Collected data entries:
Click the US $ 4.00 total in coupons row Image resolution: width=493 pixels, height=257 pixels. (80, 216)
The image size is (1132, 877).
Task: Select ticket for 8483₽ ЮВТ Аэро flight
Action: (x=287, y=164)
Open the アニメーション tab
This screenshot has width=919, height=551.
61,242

Directions for this task: Every line of the data above is to be repeated exactly.

Exercise result:
Click the US $ 4.00 total in coupons row Image resolution: width=493 pixels, height=257 pixels. (80, 216)
The image size is (1132, 877).
Task: Select ticket for 8483₽ ЮВТ Аэро flight
Action: (x=287, y=164)
Open the アニメーション tab
This screenshot has width=919, height=551.
61,242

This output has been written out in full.